*The input*.
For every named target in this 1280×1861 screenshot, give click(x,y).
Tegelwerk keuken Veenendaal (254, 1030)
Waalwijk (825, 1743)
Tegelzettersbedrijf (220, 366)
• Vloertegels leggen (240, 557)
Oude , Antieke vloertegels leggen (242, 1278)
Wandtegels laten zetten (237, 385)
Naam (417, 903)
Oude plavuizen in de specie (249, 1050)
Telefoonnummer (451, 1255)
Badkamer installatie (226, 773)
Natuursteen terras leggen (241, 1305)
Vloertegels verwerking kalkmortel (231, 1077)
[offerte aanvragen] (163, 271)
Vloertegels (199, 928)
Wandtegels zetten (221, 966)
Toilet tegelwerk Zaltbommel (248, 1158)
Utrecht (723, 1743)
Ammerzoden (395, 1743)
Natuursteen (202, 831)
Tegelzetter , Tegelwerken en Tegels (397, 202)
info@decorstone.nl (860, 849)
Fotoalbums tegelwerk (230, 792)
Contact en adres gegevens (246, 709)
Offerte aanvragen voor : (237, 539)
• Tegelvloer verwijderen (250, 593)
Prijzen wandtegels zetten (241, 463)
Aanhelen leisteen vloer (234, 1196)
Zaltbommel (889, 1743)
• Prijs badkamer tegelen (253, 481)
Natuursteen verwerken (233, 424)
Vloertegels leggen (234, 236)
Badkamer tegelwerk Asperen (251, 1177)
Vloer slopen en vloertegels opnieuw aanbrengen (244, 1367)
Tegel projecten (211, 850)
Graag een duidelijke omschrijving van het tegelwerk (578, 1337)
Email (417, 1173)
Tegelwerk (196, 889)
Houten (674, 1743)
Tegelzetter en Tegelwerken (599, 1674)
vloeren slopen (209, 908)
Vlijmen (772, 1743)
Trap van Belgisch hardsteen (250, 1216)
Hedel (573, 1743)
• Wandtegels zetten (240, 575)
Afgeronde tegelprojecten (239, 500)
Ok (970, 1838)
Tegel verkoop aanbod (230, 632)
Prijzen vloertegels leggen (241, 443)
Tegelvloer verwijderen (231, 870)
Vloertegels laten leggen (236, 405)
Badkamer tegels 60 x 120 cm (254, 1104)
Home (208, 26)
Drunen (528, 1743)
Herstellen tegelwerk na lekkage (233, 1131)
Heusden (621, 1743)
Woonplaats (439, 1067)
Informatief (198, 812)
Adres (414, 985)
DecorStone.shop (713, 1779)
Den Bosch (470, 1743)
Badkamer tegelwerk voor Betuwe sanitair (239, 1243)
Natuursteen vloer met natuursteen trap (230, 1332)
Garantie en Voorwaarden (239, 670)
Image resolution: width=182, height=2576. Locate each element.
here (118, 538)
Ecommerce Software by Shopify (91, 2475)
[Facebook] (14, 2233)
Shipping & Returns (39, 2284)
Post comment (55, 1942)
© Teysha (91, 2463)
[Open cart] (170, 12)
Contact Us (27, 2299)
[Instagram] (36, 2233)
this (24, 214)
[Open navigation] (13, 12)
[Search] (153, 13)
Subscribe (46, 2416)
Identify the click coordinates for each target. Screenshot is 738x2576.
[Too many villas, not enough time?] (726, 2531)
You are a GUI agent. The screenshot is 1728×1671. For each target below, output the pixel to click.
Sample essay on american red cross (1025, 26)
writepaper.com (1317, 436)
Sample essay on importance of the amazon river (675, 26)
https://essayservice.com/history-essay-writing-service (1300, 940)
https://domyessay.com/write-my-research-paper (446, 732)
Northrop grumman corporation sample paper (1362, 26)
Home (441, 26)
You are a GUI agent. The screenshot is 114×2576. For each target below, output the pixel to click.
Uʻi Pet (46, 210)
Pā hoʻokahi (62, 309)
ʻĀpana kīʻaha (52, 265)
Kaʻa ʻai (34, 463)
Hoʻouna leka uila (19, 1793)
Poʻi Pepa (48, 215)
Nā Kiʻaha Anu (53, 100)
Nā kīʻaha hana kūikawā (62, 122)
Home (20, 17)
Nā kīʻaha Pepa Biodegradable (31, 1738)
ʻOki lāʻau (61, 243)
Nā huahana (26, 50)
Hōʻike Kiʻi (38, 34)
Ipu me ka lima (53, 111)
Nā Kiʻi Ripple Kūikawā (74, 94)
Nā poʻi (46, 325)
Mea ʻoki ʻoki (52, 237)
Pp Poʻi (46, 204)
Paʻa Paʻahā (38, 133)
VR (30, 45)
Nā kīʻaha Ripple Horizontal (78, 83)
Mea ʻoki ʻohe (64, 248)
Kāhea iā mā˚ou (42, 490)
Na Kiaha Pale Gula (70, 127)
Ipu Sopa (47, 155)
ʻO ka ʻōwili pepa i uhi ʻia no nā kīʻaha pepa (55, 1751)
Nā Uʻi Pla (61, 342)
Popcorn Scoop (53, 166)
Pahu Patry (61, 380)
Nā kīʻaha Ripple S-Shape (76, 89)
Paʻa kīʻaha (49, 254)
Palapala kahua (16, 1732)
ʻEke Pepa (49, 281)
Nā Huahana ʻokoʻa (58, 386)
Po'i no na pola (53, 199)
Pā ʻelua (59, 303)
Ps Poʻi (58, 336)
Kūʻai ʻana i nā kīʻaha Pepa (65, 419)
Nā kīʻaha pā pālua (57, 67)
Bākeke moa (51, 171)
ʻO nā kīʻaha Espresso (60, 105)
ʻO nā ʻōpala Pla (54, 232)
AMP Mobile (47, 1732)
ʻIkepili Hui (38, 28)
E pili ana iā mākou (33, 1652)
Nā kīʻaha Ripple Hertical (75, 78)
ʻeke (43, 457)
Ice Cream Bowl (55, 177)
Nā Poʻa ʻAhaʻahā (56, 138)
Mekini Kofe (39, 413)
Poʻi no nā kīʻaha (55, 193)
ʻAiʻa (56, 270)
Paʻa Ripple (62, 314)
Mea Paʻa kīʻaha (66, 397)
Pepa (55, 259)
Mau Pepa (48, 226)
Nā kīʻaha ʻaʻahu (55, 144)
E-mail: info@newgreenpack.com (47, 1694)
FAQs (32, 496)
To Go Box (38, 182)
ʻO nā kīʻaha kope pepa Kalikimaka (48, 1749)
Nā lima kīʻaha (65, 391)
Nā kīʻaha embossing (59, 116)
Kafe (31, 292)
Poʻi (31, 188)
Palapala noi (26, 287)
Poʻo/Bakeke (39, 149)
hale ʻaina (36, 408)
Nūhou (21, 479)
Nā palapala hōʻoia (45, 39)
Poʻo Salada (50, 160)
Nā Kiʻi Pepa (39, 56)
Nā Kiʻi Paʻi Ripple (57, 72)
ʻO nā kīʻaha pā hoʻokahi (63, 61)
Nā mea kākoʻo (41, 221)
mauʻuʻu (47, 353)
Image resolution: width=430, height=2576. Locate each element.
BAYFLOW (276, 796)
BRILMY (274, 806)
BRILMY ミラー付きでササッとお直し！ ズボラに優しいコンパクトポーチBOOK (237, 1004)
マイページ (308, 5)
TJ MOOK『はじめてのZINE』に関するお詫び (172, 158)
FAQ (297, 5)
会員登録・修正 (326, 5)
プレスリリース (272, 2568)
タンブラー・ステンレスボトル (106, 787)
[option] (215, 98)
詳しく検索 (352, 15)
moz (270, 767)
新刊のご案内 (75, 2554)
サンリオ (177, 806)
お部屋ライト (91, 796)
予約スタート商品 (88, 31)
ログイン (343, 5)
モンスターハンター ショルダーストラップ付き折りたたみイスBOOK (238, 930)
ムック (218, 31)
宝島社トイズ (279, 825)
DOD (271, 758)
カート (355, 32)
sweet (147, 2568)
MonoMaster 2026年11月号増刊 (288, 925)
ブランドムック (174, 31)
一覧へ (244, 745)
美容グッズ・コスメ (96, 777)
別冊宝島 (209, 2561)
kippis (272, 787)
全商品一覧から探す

*Exercise*. Reproduce exactly, and only, the part of the listing above that begins at the line with "Houten (674, 1743)" and goes on through the line with "[Open navigation] (13, 12)".

*Result of this exercise*.
Houten (674, 1743)
Tegelzetter en Tegelwerken (599, 1674)
vloeren slopen (209, 908)
Vlijmen (772, 1743)
Trap van Belgisch hardsteen (250, 1216)
Hedel (573, 1743)
• Wandtegels zetten (240, 575)
Afgeronde tegelprojecten (239, 500)
Ok (970, 1838)
Tegel verkoop aanbod (230, 632)
Prijzen vloertegels leggen (241, 443)
Tegelvloer verwijderen (231, 870)
Vloertegels laten leggen (236, 405)
Badkamer tegels 60 x 120 cm (254, 1104)
Home (208, 26)
Drunen (528, 1743)
Herstellen tegelwerk na lekkage (233, 1131)
Heusden (621, 1743)
Woonplaats (439, 1067)
Informatief (198, 812)
Adres (414, 985)
DecorStone.shop (713, 1779)
Den Bosch (470, 1743)
Badkamer tegelwerk voor Betuwe sanitair (239, 1243)
Natuursteen vloer met natuursteen trap (230, 1332)
Garantie en Voorwaarden (239, 670)
Image resolution: width=182, height=2576. Locate each element.
here (118, 538)
Ecommerce Software by Shopify (91, 2475)
[Facebook] (14, 2233)
Shipping & Returns (39, 2284)
Post comment (55, 1942)
© Teysha (91, 2463)
[Open cart] (170, 12)
Contact Us (27, 2299)
[Instagram] (36, 2233)
this (24, 214)
[Open navigation] (13, 12)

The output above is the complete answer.